There are several things you can do to help relieve your stress when experiencing burnout. One of those things is reaching out to people you trust for help. Family and friends can help you come up with ways to handle the extreme stress felt during burnout. Dealing with burnout with their love and support can make it easier and feel less daunting.

Taking care of yourself and focusing on your mental health is crucial as well. Getting at least eight hours of sleep is important. Practicing mindfulness, which is being aware of your emotions and what’s around you, can also help. It is also important to stay hydrated, eat healthily, and try to get some physical activity each day, as your physical health can also affect your mental health.

“Dedicate yourself to your health as much as you dedicate to your work,” Nguyen said.

Remember, if you are struggling, it is always okay to reach out for professional help.
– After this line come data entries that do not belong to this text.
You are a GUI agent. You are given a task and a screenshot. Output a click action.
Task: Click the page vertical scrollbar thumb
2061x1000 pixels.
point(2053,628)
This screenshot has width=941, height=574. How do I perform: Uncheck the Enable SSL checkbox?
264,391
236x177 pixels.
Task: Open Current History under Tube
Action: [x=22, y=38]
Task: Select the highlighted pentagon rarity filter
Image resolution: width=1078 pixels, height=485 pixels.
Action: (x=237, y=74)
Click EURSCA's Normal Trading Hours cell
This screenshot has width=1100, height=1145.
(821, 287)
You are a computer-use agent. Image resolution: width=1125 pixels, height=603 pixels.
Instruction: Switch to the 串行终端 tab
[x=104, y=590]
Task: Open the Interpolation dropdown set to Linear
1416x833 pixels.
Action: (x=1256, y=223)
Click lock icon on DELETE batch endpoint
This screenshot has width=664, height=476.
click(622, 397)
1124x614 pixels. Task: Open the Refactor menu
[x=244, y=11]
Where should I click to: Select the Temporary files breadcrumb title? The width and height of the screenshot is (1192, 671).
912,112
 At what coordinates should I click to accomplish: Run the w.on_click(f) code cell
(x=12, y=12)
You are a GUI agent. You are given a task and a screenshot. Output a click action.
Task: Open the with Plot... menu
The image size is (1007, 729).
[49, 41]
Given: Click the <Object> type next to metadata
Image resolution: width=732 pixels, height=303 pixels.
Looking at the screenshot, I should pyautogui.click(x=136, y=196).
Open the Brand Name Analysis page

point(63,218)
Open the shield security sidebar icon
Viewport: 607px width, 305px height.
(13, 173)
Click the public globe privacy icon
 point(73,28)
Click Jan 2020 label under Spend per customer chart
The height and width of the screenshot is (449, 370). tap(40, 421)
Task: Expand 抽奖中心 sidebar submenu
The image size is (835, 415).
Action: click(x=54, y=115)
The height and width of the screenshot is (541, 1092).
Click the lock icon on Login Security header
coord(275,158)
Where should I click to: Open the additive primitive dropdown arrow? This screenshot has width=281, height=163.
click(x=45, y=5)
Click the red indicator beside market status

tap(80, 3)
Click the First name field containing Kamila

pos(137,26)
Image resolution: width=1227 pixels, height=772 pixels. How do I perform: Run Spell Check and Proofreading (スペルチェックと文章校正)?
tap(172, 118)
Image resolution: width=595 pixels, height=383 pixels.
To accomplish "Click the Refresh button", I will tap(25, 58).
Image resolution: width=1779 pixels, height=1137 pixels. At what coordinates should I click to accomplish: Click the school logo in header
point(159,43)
It is never something you should be ashamed of. If you have a mental health professional, you can discuss how you are feeling with them and develop a plan for handling stress. If you don’t have one, you can reach out to your school counselor for help. Utilizing the mental health resources around you is important, especially in times of need.

How to Avoid Burnout

Burnout can be draining and have physical and emotional effects, but don’t worry; there are ways to prevent it and reduce its severity.

Balancing responsibilities can help with burnout. Instead of focusing solely on work or school, try to make sure you make time for other things like socializing, doing something you love, or even just alone time. Doing this will prevent all of your energy being spent on one thing (in this case, school and work), which is something that causes burnout.

“What you need to address first is your mindset,” Nguyen said. “Instead of trying to commit to everything like I did, prioritize the most important things. ”

Speaking of time, it’s always important to make time for breaks. It isn’t good to keep pushing and overworking yourself for long periods of time; this can lead to exhaustion. Something you can do is set a timer for a certain amount of time to spend focused solely on work. When the timer is up, reward yourself with a break – grab a snack , watch fifteen minutes of your favorite show, or just lay down for a few minutes.

“I think it’s helpful to put some space and time between me and the thing that is giving me burn out,” Basconi said. “Taking a break – a real break – where I don’t think about, talk about, or do anything related to the cause of burnout for at least one full day really helps.”

“When I’m feeling burnt out, it helps to focus on the positive aspects of my job,” Coxe said. “You have to keep your eyes on the prize. Forms of self care that I practice include getting outside, making sure I don’t isolate myself, and doing cross-stitch.”

The last and perhaps most important thing is to set work and school boundaries. If you’re feeling overwhelmed and swamped with work and deadlines, it’s always okay to step back and take a bit of time for yourself. You can take a day off or ask your boss or professor for a deadline extension. If you keep pushing yourself, it’ll affect your productivity more in the long run than when you’re burnt out.

In Conclusion…

Burnout can be physically and emotionally draining, but having the proper education and tools when experiencing it can make handling it all the more easier. Remember that it’s always okay to reach out for help and to put yourself first. Summer break is just a couple of weeks away, so don’t give up! The Cougar Connection believes in you!